Exercise ->
The stretch wanted below opens at the line containing "Viewport: 806px width, 543px" and closes at the line containing "Click the status". Please return it exactly, with no other lines.

____ Source material

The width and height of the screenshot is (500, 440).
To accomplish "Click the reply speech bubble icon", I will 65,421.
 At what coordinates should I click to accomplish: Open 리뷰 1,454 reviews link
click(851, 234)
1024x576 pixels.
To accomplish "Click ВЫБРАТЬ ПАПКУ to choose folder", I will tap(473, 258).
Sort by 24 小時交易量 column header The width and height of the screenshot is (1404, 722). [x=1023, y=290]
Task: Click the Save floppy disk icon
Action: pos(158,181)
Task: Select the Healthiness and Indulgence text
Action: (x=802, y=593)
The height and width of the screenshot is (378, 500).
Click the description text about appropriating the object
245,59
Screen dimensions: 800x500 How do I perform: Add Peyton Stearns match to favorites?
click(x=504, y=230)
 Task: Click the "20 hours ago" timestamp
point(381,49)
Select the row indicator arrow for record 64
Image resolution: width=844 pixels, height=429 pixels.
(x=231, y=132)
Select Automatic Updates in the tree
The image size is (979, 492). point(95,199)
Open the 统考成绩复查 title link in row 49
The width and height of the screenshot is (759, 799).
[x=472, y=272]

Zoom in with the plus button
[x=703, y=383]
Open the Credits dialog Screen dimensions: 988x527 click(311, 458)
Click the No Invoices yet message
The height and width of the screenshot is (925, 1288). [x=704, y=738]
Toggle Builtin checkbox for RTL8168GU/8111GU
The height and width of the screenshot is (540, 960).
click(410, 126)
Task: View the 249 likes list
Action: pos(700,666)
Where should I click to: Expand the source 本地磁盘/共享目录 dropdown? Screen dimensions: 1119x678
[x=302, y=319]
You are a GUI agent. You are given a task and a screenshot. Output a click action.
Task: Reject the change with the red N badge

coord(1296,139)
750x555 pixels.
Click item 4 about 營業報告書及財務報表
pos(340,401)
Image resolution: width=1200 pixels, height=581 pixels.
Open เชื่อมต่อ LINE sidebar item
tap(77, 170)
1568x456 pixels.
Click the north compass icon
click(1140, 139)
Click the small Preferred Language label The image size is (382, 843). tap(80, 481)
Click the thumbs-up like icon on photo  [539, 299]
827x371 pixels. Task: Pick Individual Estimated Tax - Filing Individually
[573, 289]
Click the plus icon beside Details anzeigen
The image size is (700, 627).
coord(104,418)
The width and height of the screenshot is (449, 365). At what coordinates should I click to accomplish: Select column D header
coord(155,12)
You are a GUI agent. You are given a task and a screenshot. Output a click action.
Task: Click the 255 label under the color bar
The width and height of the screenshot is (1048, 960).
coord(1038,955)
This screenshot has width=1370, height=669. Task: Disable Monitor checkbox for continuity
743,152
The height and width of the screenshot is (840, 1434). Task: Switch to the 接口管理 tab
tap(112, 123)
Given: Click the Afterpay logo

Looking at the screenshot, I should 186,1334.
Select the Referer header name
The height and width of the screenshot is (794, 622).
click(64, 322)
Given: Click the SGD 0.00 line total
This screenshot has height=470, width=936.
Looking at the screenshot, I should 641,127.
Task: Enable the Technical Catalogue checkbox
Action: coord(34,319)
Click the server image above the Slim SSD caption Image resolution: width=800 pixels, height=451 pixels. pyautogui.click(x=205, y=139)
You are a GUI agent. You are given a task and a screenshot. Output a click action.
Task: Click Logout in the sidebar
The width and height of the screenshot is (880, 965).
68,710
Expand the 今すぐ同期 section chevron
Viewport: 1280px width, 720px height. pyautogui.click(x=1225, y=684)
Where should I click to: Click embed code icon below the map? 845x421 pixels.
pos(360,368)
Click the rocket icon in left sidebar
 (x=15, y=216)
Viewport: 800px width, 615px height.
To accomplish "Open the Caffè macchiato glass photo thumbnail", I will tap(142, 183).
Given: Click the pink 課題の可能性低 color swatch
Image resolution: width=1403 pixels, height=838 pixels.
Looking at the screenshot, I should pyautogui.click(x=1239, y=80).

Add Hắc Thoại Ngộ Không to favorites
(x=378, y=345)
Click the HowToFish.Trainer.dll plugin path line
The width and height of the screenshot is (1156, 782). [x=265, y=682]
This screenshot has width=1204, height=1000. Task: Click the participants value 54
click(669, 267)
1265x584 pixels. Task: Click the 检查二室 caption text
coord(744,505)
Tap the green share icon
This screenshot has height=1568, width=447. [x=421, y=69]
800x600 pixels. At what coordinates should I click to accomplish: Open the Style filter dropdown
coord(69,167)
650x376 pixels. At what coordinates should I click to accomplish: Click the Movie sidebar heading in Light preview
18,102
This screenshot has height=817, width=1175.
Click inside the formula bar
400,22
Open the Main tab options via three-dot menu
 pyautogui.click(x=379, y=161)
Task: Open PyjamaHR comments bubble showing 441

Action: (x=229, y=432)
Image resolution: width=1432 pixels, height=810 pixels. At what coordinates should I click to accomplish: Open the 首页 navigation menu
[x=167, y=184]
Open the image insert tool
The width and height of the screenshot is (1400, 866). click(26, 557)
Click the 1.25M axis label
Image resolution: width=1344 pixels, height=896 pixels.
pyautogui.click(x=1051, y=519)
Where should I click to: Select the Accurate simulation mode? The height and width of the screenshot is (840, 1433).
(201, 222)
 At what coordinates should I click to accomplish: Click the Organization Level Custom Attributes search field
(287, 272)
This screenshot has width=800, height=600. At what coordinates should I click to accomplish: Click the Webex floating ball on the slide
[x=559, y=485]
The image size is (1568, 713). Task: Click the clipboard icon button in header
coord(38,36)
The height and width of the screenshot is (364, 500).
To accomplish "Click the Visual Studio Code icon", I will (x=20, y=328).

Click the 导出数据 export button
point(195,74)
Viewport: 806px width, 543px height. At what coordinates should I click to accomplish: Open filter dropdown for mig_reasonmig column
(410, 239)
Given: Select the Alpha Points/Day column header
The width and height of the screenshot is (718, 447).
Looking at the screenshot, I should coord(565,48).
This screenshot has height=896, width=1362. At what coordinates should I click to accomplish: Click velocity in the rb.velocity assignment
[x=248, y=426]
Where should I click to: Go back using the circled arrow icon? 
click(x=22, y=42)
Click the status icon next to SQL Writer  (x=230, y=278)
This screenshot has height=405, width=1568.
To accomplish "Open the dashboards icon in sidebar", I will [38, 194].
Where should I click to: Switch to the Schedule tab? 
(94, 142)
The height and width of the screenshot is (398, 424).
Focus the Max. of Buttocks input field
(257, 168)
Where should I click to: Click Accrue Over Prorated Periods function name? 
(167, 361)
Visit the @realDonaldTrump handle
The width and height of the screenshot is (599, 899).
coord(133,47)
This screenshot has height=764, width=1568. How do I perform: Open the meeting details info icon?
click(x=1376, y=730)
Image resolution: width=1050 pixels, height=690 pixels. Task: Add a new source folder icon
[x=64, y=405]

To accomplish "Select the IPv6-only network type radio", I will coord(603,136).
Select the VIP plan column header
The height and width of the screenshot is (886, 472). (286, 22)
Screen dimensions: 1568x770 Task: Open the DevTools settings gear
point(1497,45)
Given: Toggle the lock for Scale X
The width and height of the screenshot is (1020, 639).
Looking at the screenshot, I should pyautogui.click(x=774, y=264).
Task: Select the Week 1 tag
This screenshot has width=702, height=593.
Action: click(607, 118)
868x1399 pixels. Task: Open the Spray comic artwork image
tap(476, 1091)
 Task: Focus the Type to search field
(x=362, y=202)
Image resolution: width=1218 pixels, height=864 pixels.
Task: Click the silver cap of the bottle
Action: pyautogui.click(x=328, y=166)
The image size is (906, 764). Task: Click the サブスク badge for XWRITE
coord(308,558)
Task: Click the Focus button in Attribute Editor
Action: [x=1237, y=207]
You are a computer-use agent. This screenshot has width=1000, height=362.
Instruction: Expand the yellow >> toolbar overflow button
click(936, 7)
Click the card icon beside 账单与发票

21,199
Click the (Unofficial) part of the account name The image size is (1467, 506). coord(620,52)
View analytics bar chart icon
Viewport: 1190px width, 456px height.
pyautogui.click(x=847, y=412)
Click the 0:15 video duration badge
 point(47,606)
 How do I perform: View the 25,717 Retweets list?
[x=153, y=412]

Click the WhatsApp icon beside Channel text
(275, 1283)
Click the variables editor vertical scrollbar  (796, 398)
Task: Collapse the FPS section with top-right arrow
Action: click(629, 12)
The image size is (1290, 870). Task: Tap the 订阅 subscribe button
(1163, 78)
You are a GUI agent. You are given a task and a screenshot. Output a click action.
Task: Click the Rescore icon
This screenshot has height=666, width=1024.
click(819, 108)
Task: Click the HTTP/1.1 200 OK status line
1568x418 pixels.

________

Written solution ->
Viewport: 806px width, 543px height. At what coordinates should I click to accomplish: Open filter dropdown for mig_reasonmig column
(410, 239)
Given: Select the Alpha Points/Day column header
The width and height of the screenshot is (718, 447).
Looking at the screenshot, I should coord(565,48).
This screenshot has height=896, width=1362. At what coordinates should I click to accomplish: Click velocity in the rb.velocity assignment
[x=248, y=426]
Where should I click to: Go back using the circled arrow icon? 
click(x=22, y=42)
Click the status icon next to SQL Writer  (x=230, y=278)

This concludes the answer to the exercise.